Anti-Pigmentary Effect of (-)-4-Hydroxysattabacin from the Marine-Derived Bacterium Bacillus sp

Abstract

Bioactivity-guided isolation of a crude extract from a culture broth of Bacillus sp. has led to the isolation of (-)-4-hydroxysattabacin (1). The inhibitory effect of (-)-4-hydroxysattabacin (1) was investigated on melanogenesis in the murine melanoma cell line, B16F10, and human melanoma cell line, MNT-1, as well as a pigmented 3D-human skin model. (-)-4-Hydroxysattabacin treatment decreased melanin contents in a dose-dependent manner in α-melanocyte stimulating hormone (α-MSH)-stimulated B16F10 cells. Quantitative real time PCR (qRT-PCR) demonstrated that treatment with (-)-4-hydroxysattabacin down-regulated several melanogenic genes, including tyrosinase, tyrosinase-related protein 1 (TRP-1), and tyrosinase-related protein 2 (TRP-2) while their enzymatic activities were unaffected. The anti-melanogenic effects of (-)-4-hydroxysattabacin were further demonstrated in a pigmented 3D human epidermal skin model, MelanodermTM, and manifested as whitening and regression of melanocyte activation in the tissue.

Keywords: (-)-4-hydroxysattabacin; Bacillus sp.; anti-pigmentary effect; marine-derived; melanogenesis.

Figure 1

Effects of (-)-4-hydroxysattabacin (4OH-ST, 1) and (-)-sattabacin (2) on melanin contents and cell viability on B16F10 cells. (a) Chemical structures of (-)-4OH-ST (1) and (-)-sattabacin (2); (b) Melanin contents were measured by melanin assay; (c) Cell viability was determined by WST-1 assay. The cells were treated with arbutin at 50 µg/mL, (-)-4OH-ST (1) or (-)-sattabacin (2) at the indicated concentrations for 72 h. Data are presented as the mean ± standard deviation (SD) (n = 3–5).

Figure 2

Effects of (-)-4-hydroxysattabacin (4OH-ST), 1) treatment on B16F10 cells with various concentrations of conventional agents. (a) Melanin contents were measured by melanin assay; (b) Cell viability was determined by MTT assay.
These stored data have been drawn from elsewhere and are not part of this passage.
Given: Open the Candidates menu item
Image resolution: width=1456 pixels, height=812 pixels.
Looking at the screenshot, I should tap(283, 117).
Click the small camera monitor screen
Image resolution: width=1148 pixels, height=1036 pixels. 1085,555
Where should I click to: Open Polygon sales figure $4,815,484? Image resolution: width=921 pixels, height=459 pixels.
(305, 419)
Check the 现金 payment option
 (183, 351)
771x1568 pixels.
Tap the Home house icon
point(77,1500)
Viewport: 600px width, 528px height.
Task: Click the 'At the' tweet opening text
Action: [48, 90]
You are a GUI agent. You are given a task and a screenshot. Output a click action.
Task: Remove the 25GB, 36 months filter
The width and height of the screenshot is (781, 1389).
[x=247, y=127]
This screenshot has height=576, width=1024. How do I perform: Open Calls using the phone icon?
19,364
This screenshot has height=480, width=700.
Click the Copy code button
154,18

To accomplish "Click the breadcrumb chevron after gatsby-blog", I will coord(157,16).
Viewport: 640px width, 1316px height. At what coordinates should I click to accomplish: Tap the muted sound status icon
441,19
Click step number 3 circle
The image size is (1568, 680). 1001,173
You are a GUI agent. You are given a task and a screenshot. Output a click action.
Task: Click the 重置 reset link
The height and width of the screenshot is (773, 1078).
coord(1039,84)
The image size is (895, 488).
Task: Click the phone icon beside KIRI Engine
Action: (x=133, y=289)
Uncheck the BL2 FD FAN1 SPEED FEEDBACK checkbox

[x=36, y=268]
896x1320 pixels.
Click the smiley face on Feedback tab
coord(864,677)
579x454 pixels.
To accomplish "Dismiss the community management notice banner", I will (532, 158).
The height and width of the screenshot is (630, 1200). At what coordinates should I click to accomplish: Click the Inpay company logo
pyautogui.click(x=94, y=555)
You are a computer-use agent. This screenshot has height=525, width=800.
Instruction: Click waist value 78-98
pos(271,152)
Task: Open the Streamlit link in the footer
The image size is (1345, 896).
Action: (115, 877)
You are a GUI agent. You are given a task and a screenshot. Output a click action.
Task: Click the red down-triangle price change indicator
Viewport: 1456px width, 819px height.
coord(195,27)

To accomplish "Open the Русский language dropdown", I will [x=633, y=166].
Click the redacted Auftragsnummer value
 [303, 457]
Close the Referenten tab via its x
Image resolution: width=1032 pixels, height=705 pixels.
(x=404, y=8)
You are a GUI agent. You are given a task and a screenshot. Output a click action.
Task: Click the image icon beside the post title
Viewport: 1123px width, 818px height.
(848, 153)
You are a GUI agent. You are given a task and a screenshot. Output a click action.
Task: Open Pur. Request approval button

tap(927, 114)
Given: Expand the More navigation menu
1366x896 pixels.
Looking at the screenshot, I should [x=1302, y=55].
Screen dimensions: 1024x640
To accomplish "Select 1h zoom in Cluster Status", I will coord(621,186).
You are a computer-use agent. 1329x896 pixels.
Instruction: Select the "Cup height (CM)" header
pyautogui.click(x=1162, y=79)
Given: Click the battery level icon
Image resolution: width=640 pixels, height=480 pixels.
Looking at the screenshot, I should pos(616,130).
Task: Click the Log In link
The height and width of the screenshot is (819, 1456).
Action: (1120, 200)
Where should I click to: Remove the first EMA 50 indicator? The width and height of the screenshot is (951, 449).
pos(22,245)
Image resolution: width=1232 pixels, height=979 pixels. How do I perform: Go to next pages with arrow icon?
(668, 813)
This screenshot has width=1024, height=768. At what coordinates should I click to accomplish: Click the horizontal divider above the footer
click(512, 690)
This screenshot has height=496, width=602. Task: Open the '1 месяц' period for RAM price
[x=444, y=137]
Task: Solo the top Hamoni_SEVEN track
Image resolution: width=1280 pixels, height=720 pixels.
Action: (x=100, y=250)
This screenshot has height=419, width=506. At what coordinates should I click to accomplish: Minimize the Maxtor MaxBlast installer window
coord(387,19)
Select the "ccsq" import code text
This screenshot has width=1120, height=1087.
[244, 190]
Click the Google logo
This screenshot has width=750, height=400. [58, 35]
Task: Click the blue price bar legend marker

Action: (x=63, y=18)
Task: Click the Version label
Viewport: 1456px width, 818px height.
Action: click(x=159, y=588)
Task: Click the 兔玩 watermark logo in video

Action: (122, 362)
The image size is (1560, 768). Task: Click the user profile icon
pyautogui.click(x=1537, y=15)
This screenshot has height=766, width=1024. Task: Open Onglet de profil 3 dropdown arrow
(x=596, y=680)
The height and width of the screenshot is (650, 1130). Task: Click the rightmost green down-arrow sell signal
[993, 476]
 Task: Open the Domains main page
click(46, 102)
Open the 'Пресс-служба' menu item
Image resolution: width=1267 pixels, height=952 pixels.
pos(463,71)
The cells were treated with (-)-4OH-ST (1), arbutin, or kojic acid at the indicated concentrations for 48 h; (c) Morphological changes of B16F10 cells were observed under optical microscopy (400×). Data are presented as the mean ± SD (n = 3).

Figure 3

Effects of (-)-4-hydroxysattabacin (4OH-ST), 1) on mushroom tyrosinase activity. Tyrosinase enzymatic activity was investigated using a mushroom tyrosinase assay with (a) l-tyrosine and (b) l-dopa (3,4-dihydroxyphenylalanine) as substrates. Data are presented as the mean ± SD (n = 3).

Figure 4

Effect of (-)-4-hydroxysattabacin (4OH-ST, 1) on mRNA and protein level of B16F10 cells. mRNA expression levels of (a) tyrosinase; (b) TRP-2; and (c) TRP-1 in B16F10 cells were determined by real-time PCR; (d) Protein levels were determined by Western blotting. The cells were treated with bisabolol at 50 µM and (-)-4OH-ST (1) at the indicated concentrations for 24 h. Data are presented as the mean ± SD (n = 4, * p < 0.05 and ** p < 0.01).

Figure 5

Effects of (-)-4-hydroxysattabacin (4OH-ST), 1) treatment on MNT-1 cells. (a) Cellular tyrosinase activity data using l-dopa as substrate; (b) Macroscopic view of MNT-1 cell pellets; (c) Cell viability was determined by MTT assay. MNT-1 cells were stimulated by indicated materials with various concentrations for 72 h. Data are presented as the mean ± SD (n = 3).

Figure 6

Effect of (-)-4-hydroxysattabacin (4OH-ST, 1) on the Melanoderm^TM 3D skin model. (a) Color of 3D human skin tissue model (Melanoderm^TM; MatTek) and hematoxylin and eosin (H & E) stained tissues; (b) The degree of hypopigmentation in Melanoderm^TM as measured by the ∆L value in skin tissue between baseline and 14 days after (-)-4OH-ST (1) or vehicle treatment; (c) Cell viability was further confirmed in a 3D reconstituted human epidermis model, Keraskin™, using WST-1 assay. Data are presented as the mean ± SD (n = 3).